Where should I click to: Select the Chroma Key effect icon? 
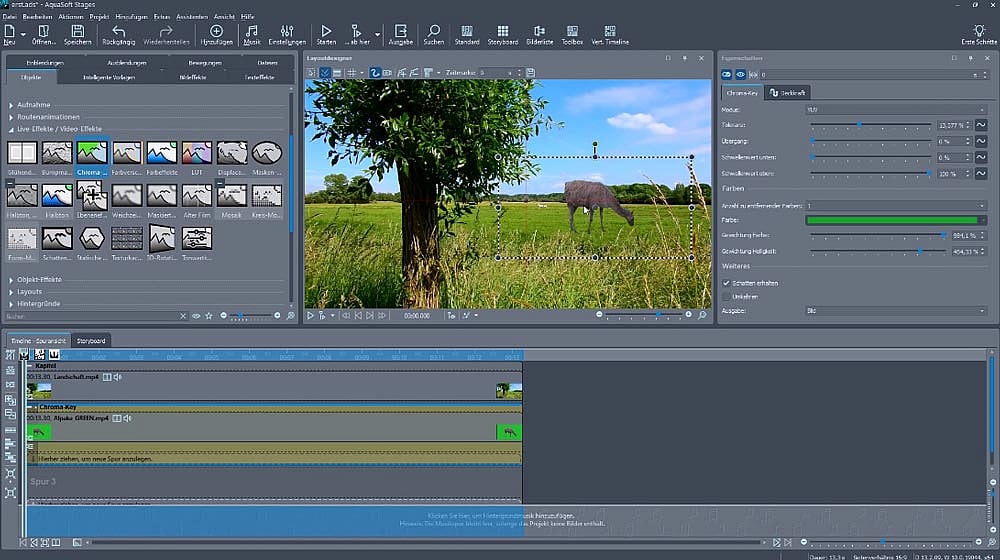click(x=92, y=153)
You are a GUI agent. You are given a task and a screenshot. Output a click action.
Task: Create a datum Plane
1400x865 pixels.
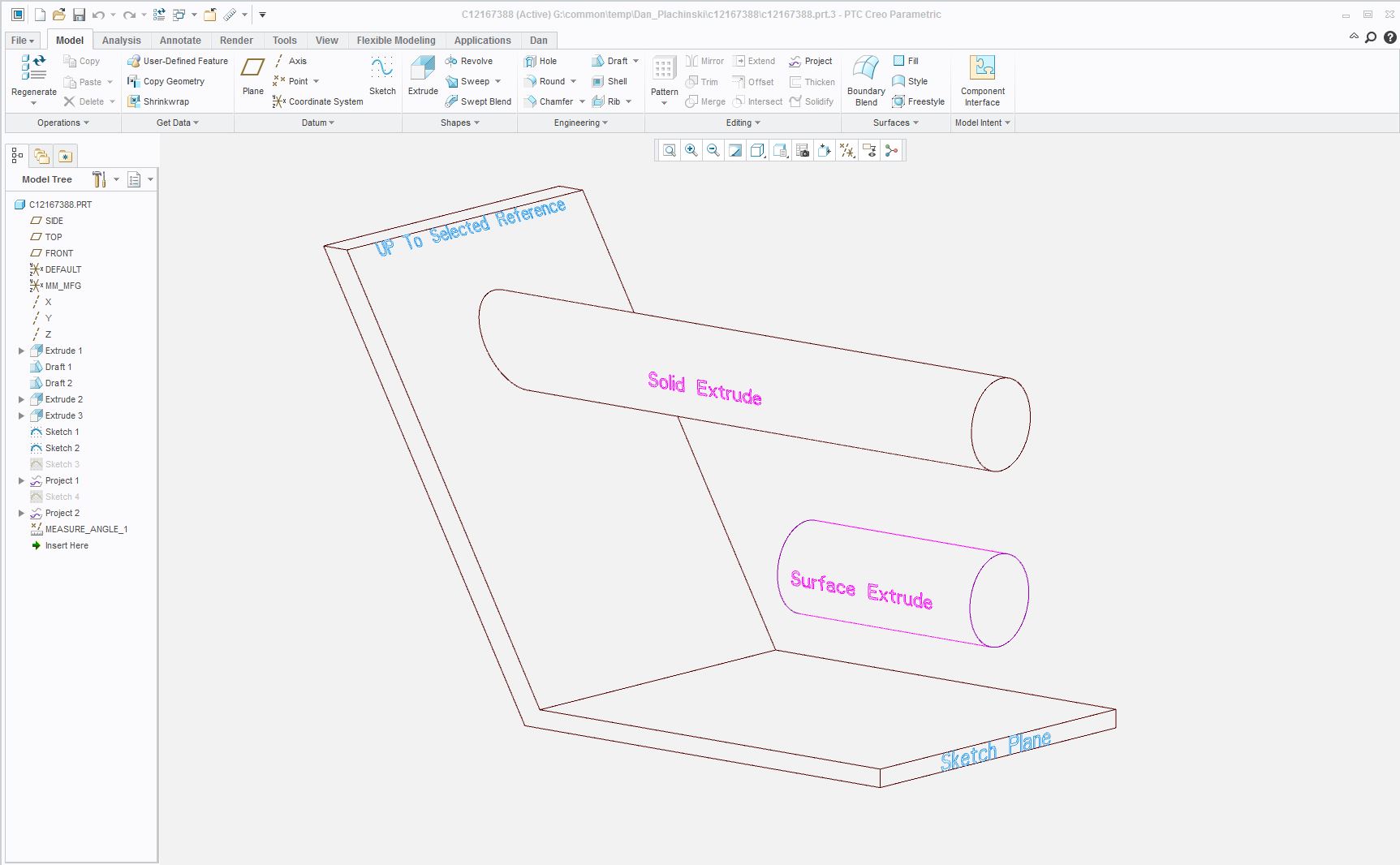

::::::::::

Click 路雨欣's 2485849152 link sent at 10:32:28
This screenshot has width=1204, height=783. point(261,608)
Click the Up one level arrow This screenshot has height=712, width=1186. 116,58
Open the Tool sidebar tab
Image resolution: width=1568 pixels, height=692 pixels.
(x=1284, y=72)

::::::::::

The output is the stretch above from the line with "Where should I" through the line with "1400x865 pixels.", copied word for word with both ends kept and every picture dropped.

Where should I click to: Select the Chroma Key effect icon? 
click(x=92, y=153)
You are a GUI agent. You are given a task and a screenshot. Output a click action.
Task: Create a datum Plane
1400x865 pixels.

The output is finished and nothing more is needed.